Medical examination gloves are used to protect staff and patients from contamination. They are considered a medical device and must therefore meet various quality requirements, such as the Medical Devices Regulation (MDR) and the European Standard EN 455-1 to 4.
DIN EN 455-1: Requirements and testing for freedom from holes.
Freedom from holes is tested using the water impermeability test method. The AQL (Accepted Quality Level) is a measure for assessing statistical quality tests. In a precisely defined procedure, a certain subset of a total amount of gloves produced is made available for a random sample. The result can then be used to draw conclusions about the quality of the total amount. The EN 455-1 standard specifies an AQL of 1.5 for examination gloves.
DIN EN 455-2: Requirements and testing for physical properties.

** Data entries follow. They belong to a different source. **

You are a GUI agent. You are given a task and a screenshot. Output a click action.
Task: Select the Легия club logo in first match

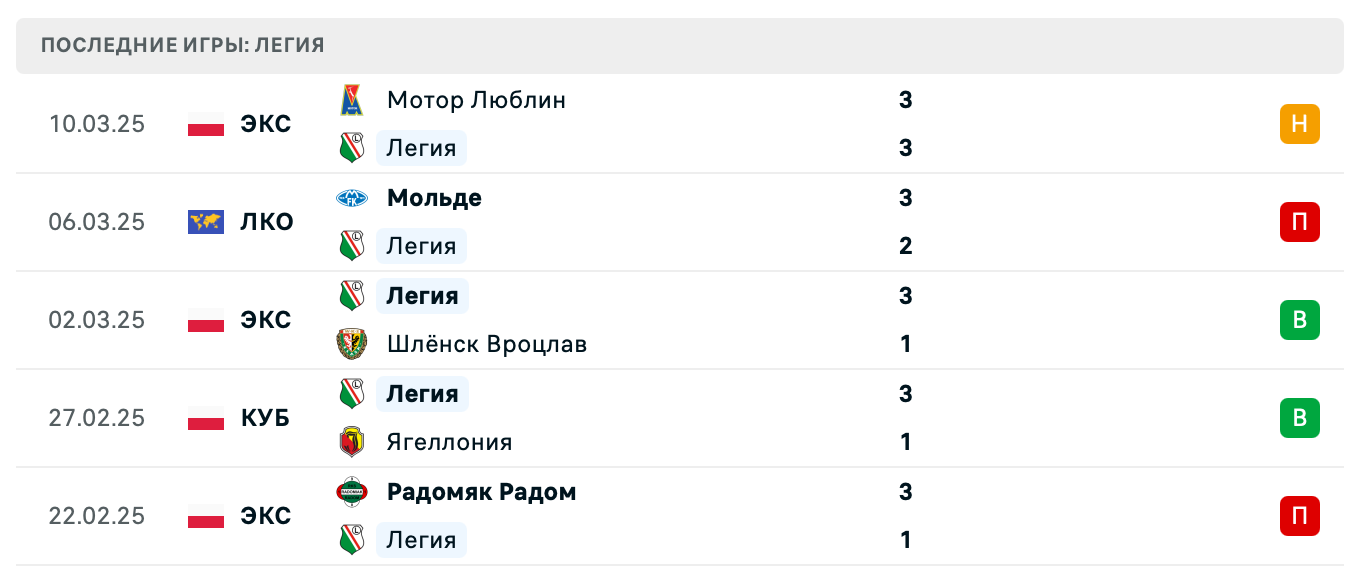coord(352,148)
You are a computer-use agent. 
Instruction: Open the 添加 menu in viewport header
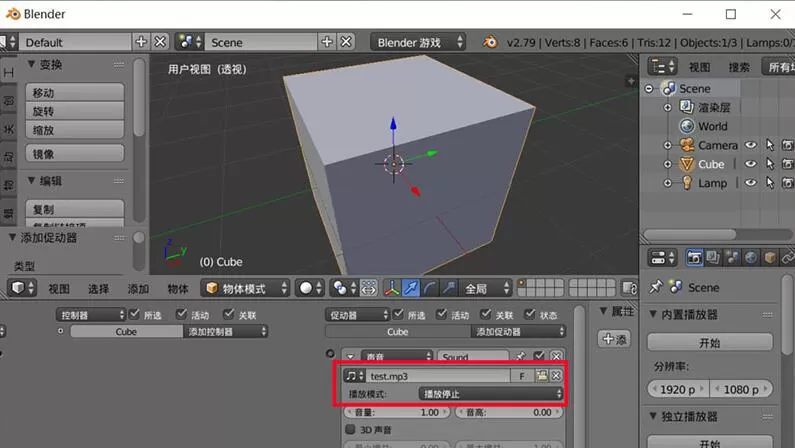click(x=138, y=289)
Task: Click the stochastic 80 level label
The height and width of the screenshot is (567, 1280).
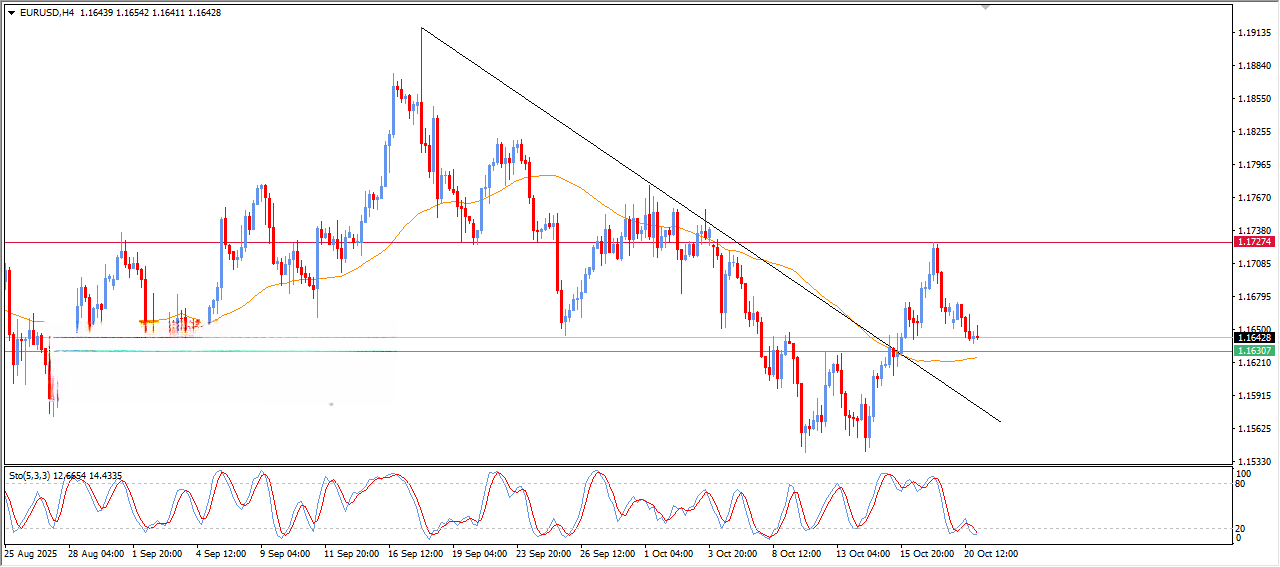Action: tap(1242, 484)
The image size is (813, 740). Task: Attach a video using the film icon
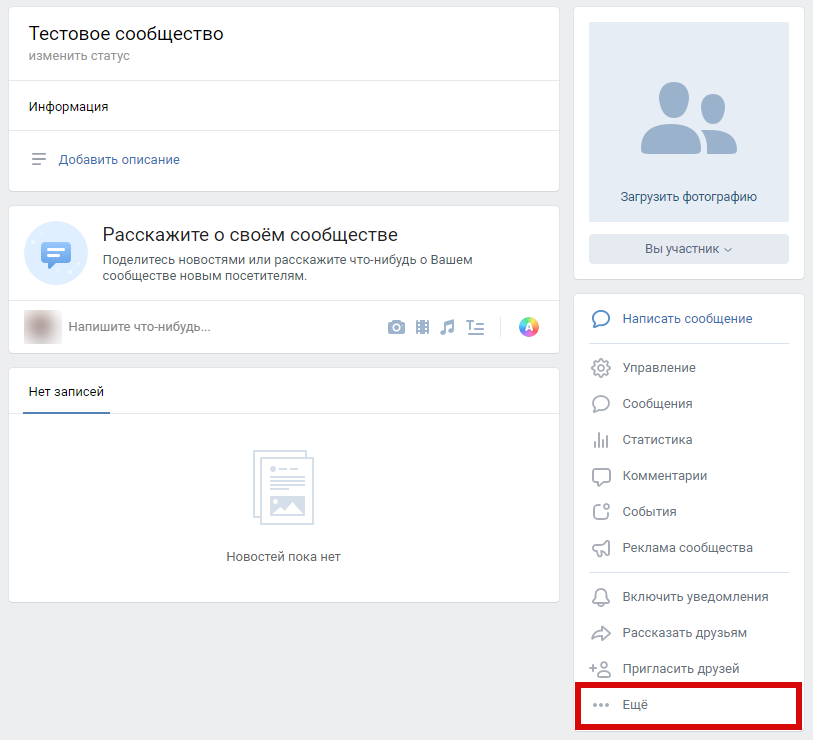[x=423, y=327]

This standard specifies the requirements and minimum dimensions and sizes as well as the testing of tear resistance for different glove materials.
DIN EN 455-3: Requirements and testing for biological evaluation (biocompatibility).
This standard provides information on manufacturing with regard to chemicals, endotoxins, powders and leachable latex proteins.
DIN EN 455-4: Requirements and testing for shelf life determination
The smallest packaging unit of medical gloves must be labelled with the shelf life of the gloves. This labelling must still be legible at the end of the shelf life. Furthermore, manufacturers must provide storage instructions to the end user. This can be a note on the packaging (e.g. pictograms for store dry and protect from heat). In addition, manufacturers of medical gloves must produce real-time studies for the shelf life of the gloves.